Koltukta oturmuş öylece oturuyorduk. Dua ediyordum. Bir an önce iyileşmesi en çok istediğim şeydi.

Saat baya ilerlemişti. Hiçbirimizin uykusu gelmemişti. Telefonuma baktığımda saat 4'e geliyordu.

"Yenge, biraz uyuyun isterseniz." dedi Fatih. Ama ikimizinde uykusu yoktu ki.

"Benim uykum yok, Nefes sen yoldan geldin uyu istersen biraz."

"Yok abla, hiç uykum yok."

Sabah olduğunda Asiye ablayla ikimiz  Mustafa abi ve Tahir için bir şeyler hazırlamıştık. Fatih bizi hastaneye götürdü.

Yoğun bakım katına girdiğimizde Mustafa abi koltukta öylece oturuyordu.
Tahir kollarını bağlamış, başını cama yaslamış annesine bakıyordu.

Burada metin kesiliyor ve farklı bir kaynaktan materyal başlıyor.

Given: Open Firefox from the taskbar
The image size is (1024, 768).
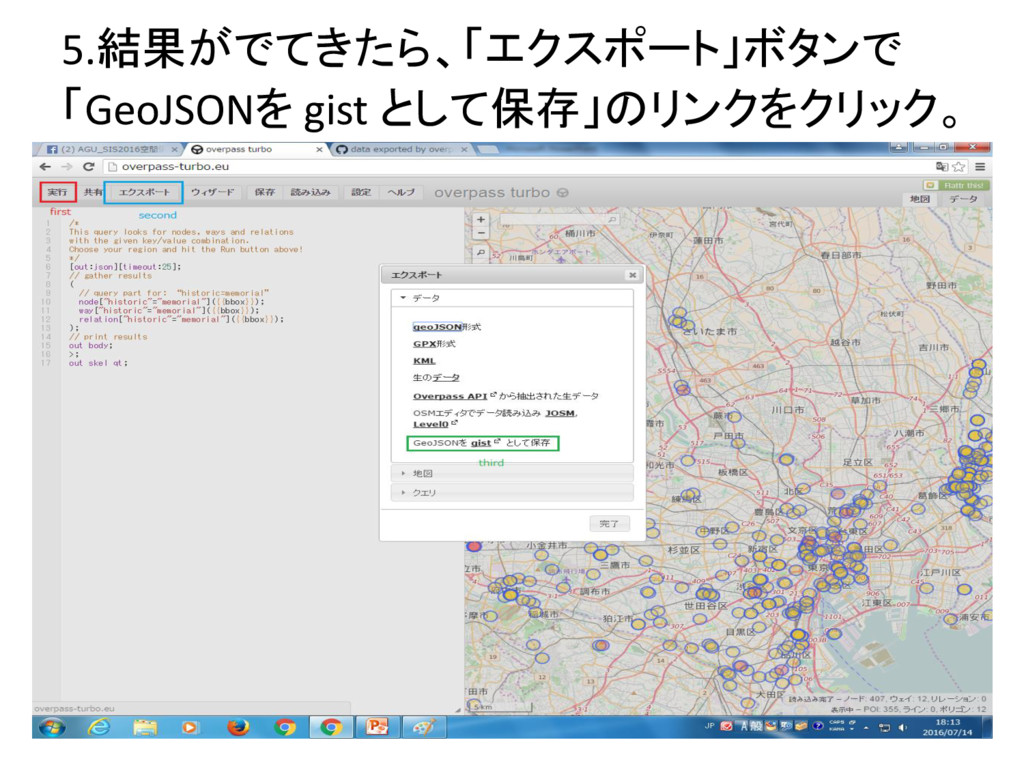Looking at the screenshot, I should click(x=237, y=727).
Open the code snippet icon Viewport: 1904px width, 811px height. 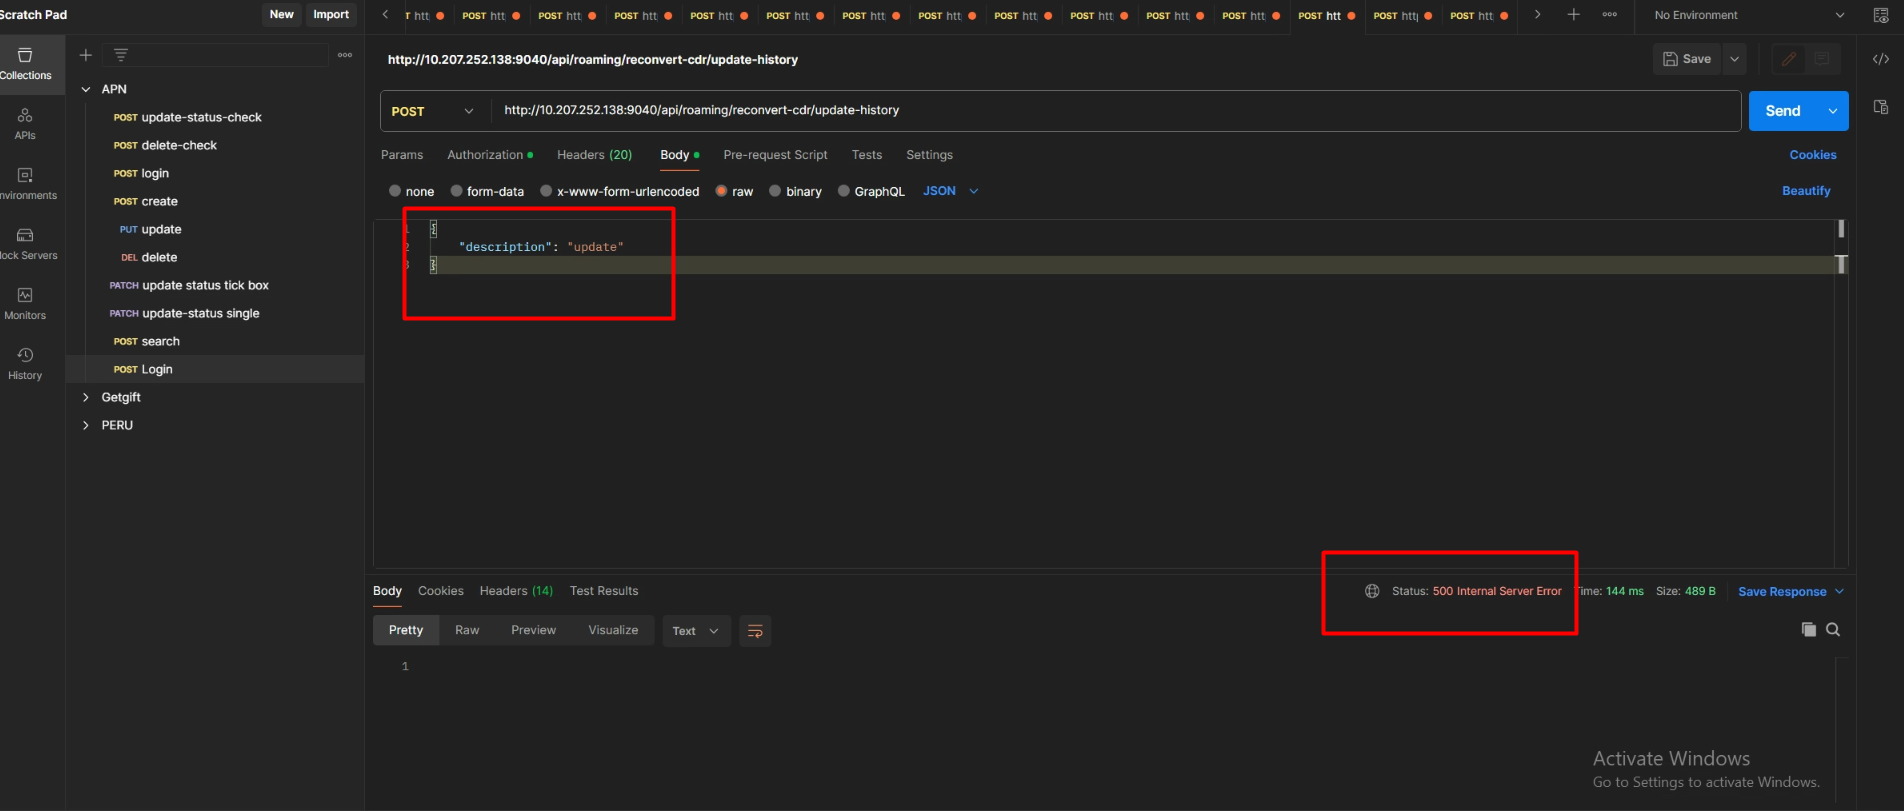pyautogui.click(x=1880, y=59)
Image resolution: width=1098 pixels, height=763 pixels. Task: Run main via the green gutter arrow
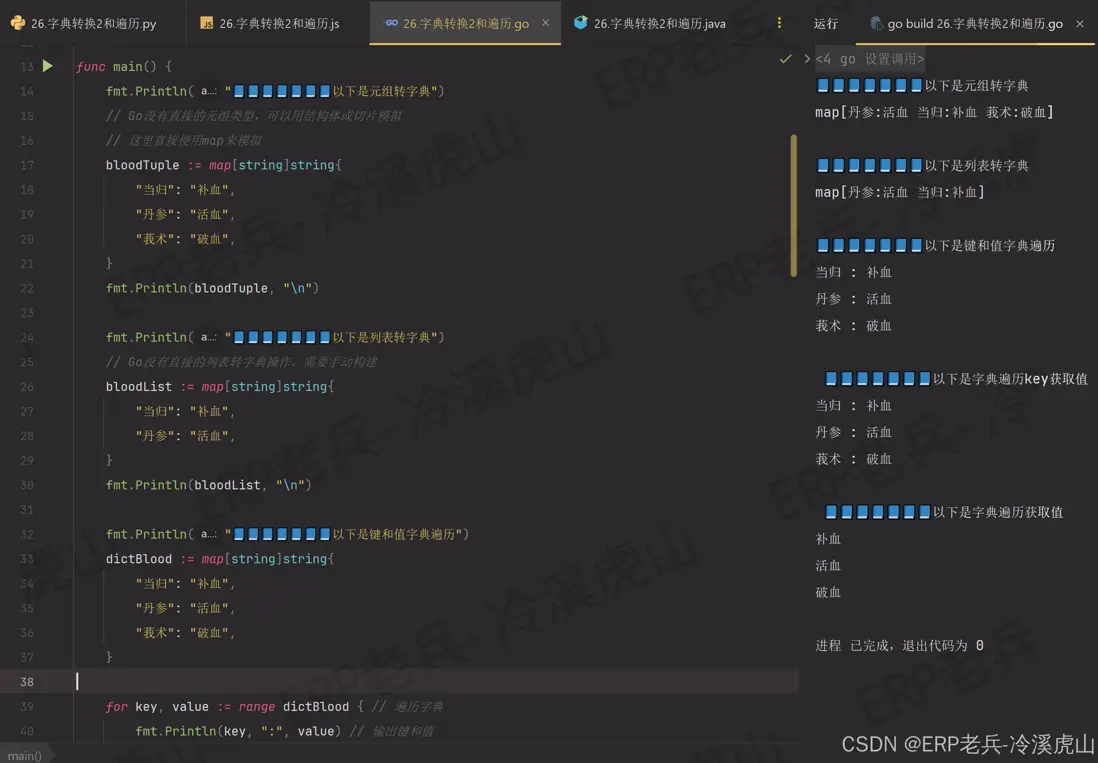pyautogui.click(x=47, y=66)
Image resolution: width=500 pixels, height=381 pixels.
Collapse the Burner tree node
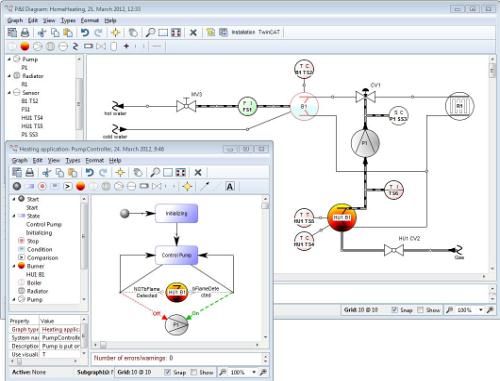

Bizi görünce yanıma geldi. Alnımdan öptü.

"Uyusaydın keşke biraz." dedi. Eli yanaklarımdaydı.

"Uyuyamadım, sen?"

Kafasını iki yana salladı. Elimdeki kaplardan bir şeyler verdim. Az olsada yedi.

"Tahir, bu gece kalayım bari."

"Güzelim zaten uyumamışsın, bizde bir şey yapmıyoruz ki."

"Ama."

"Aması yok."

"Tamam."

Akşam olduğunda biz yine konağa döndük. Öylece oturuyorduk. Bi ara uyuyakalmışım. Ama 1 saat. Sonra tekrar oturmaya başladık tabii.

Gece yarısı saat 2 gibi Tahir aradı.

"Efendim?"

"Nefes, durumu ağırlaştı."

"Ne?"

"Bekliyoruz."

"Gelmemi ister misin?"

"Nefes bir dakika."

"Noluyor Tahir?"

Birkaç saniye sonra Tahir gür sesiyle konuştu.

"Nefes! Düzeldi!"

"Çok şükür."

"Allah'ım şükürler olsun."

"Tahir istersen geleyim."

"Boşver, uzak."

"O zaman şunu asla unutma tamam mı?"

"Neyi?"

"Uzak ya da yakın, mesafe var ya da yok. Ben daima seninleyim 💛"

"Seni seviyorum."dedi titrek sesiyle.

"Bende, çok."

"Ne çıkar yanımda olmasan? Kalbim senden ibaret değil mi? Uzaktan sevmek zor demişsin, etme sevdam. Görmeden sevmek ibadet değil mi?"

***
Bölüm sonuna bir Cemal Süreya sakladım.

Hem Allah sevgisinden, hem de kendi sevgisinden bahseden çok güzel bir söz değil mi?